Information-Based Confidence

NOTE: there is an error in the code, that I am deliberately leaving, because I can’t explain why accuracy actually increases as the code is written, as a function of confidence. I’m working on something else at the moment, post coming soon, but I wanted to flag the error, and the related apparent mystery. In short, the code as written returns the cluster for a random row of the dataset, rather than the row that the input vector mapped to.
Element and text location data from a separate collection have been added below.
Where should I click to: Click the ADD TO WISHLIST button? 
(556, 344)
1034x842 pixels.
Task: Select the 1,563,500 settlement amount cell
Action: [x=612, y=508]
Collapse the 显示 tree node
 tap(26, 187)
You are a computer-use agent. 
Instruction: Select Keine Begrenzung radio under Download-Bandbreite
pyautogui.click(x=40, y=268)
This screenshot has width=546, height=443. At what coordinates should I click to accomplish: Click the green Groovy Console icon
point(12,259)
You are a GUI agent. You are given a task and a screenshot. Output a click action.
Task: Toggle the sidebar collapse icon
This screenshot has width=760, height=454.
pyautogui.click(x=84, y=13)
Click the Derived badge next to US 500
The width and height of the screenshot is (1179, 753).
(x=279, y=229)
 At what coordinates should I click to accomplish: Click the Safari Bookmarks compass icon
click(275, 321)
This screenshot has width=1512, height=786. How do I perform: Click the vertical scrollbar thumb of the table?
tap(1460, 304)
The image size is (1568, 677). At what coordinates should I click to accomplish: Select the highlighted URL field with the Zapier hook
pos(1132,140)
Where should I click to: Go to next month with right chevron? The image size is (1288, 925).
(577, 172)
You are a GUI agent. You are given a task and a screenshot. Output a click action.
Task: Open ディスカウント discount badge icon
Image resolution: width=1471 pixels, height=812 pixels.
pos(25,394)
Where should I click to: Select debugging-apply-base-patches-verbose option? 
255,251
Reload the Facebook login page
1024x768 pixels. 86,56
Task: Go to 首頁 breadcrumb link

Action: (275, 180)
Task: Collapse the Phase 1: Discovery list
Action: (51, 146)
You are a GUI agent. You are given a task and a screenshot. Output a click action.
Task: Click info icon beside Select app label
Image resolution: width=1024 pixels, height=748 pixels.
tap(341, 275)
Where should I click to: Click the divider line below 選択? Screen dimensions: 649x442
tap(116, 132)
Attached is code that implements information-based measures of confidence, that allows you to filter predictions based upon confidence, in turn improving accuracy. Below are two images, one showing the total number of errors for each class of the dataset as a function of confidence (on the left), and another showing overall accuracy as a function of confidence (on the right), each as applied to the Harvard Skin Cancer Dataset, which I’ve found to be awful, as the images are not consistent, and one class makes up basically all of the data.

In each case, prediction was run 1,000 times, using 1,000 randomly generated training and testing datasets, comprised of 350 rows, which is a very small subset of the roughly 10,000 rows of the dataset. This is why the number of errors begins in the thousands, because it is the total over all runs (bottom image). In contrast, the accuracy is the average accuracy at a given level of confidence (x-axis) over all runs (top image). The purpose of this initial note is to demonstrate that the measure of confidence works, and later, I will run the same simulation on the full dataset, to demonstrate that not only does the measure of confidence work, but it also works in solving practical datasets, increasing accuracy. In any case, because it was a such a challenging dataset, it lead to this implementation, which was ultimately a good thing.

The fundamental principle underlying the measure of confidence, is the equation I introduced a while back, which is $I = K + U$ , where $I$ is information, $K$ is knowledge, and $U$ is uncertainty. In this case, confidence in a prediction is given by $K = I - U$ . I’ll explain how those values are calculated later, but you can look through the code to see they’re related to entropy and information theory generally. The equation states something that must be true about epistemology, which is that the sum of what you know about a system ( $K$ ), and what you don’t know about the system( $U$ ), must be the sum total of information regarding the system ( $I$ ). What’s interesting in this application, is that using information theory and combinatorics, we can actually solve for all three variables, and empirically, it works, at least in the case of this dataset. I don’t think you can ever prove that you’ve used the correct values for these variables, but you can use information theory to derive objective values for all three variable.